What is expected |
Copy exactly the stretch of data below from the line with "Where should I click to: Select" through the line with "This screenshot has width=1311, height=924.", including both of those lines.

Data for processing |
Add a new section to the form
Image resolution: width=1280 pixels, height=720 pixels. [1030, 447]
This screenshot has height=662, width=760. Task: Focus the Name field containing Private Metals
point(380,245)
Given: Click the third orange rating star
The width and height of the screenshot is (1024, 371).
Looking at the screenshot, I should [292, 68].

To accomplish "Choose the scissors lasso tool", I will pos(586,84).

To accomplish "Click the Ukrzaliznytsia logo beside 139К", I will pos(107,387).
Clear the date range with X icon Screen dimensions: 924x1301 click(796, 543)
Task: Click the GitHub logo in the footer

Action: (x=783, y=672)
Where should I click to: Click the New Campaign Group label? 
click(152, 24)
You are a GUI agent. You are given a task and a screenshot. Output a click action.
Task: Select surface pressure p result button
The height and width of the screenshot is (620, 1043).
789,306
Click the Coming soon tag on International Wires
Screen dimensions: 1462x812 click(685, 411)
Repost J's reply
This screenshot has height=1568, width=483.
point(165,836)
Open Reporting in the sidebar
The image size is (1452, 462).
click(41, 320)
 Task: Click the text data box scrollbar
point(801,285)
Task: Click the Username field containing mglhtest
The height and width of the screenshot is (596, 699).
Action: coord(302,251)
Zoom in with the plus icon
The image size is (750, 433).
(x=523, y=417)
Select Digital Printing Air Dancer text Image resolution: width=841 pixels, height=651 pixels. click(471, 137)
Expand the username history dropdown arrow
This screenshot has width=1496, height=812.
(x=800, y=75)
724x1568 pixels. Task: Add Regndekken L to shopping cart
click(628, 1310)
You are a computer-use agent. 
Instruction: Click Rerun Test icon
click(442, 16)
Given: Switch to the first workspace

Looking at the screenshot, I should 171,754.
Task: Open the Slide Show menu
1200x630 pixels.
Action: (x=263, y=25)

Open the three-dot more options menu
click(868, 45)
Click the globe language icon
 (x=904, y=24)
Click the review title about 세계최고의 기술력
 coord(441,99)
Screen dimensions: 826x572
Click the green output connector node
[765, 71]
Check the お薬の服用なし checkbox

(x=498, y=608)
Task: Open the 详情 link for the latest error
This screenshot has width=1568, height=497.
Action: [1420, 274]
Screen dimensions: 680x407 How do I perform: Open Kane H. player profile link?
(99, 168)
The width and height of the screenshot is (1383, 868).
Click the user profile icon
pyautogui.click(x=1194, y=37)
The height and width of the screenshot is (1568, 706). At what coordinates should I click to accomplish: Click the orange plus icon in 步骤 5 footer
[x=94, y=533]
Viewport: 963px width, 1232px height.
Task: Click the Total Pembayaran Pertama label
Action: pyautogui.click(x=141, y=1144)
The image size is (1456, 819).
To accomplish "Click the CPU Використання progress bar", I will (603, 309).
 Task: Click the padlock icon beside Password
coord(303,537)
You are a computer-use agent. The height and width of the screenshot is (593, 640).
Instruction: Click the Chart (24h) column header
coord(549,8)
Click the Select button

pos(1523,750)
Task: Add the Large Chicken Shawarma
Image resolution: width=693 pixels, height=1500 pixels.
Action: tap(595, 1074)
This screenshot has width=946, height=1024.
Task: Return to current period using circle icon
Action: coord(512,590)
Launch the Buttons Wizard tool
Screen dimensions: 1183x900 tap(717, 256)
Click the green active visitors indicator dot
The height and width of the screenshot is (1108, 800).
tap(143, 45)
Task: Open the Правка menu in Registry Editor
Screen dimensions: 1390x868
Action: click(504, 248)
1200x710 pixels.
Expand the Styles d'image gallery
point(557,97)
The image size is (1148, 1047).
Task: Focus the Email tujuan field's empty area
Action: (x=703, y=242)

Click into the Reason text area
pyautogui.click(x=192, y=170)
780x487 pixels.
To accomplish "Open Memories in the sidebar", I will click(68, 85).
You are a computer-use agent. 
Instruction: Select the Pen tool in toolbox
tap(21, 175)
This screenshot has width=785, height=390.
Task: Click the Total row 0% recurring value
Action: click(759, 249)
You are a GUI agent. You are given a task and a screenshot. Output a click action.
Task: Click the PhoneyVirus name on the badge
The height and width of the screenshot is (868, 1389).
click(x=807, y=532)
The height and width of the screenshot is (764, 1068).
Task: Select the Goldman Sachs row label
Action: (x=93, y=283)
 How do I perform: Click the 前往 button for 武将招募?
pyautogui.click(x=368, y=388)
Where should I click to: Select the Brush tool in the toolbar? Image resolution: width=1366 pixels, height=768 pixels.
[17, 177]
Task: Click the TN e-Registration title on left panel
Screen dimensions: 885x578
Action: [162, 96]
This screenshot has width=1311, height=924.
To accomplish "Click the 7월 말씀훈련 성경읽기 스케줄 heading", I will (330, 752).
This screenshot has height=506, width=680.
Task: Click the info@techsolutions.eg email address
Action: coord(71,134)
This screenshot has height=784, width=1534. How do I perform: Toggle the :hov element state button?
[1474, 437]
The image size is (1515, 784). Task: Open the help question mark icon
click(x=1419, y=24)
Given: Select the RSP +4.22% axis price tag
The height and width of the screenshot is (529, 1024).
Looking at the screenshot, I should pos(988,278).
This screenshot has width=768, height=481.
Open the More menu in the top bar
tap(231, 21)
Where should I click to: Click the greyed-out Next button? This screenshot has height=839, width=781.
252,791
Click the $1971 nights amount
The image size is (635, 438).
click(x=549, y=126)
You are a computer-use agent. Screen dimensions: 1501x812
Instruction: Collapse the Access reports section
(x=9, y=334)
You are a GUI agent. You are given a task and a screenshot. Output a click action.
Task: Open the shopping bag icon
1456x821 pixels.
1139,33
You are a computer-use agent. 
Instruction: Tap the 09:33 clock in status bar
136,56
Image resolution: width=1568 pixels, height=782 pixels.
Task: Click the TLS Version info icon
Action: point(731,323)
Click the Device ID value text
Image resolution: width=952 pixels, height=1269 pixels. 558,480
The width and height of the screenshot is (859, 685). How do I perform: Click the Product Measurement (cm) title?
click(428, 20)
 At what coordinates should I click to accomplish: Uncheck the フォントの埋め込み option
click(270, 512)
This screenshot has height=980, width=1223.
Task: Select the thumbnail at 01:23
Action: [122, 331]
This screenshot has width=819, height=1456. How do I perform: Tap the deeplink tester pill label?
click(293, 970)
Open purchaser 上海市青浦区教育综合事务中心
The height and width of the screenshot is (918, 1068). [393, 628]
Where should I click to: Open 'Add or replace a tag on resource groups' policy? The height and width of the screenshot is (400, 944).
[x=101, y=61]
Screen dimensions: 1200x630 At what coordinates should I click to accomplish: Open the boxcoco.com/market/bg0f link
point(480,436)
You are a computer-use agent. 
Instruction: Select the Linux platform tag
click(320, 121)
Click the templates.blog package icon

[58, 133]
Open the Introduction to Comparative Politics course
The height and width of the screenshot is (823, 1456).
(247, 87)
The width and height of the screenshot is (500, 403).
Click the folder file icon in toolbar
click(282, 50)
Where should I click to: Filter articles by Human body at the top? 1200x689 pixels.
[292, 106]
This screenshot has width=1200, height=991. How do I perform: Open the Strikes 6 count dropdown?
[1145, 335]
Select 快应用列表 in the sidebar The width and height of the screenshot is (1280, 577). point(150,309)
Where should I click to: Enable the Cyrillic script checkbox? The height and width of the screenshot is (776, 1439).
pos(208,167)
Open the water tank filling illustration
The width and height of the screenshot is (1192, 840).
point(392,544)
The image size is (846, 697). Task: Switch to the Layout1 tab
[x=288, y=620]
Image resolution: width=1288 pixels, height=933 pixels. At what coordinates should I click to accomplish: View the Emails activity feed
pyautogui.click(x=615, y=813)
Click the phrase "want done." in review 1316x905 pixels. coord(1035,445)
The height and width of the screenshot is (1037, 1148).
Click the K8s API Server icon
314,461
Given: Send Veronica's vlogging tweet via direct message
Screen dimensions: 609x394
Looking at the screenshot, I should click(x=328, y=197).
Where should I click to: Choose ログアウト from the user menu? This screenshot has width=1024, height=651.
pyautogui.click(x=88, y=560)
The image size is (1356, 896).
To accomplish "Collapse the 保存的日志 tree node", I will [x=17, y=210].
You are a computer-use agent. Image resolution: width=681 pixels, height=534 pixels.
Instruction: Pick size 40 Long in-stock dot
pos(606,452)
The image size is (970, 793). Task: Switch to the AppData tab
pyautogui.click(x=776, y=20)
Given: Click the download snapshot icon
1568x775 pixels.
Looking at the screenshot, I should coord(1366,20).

Written response |
Where should I click to: Select the Brush tool in the toolbar? Image resolution: width=1366 pixels, height=768 pixels.
[17, 177]
Task: Click the TN e-Registration title on left panel
Screen dimensions: 885x578
Action: [162, 96]
This screenshot has width=1311, height=924.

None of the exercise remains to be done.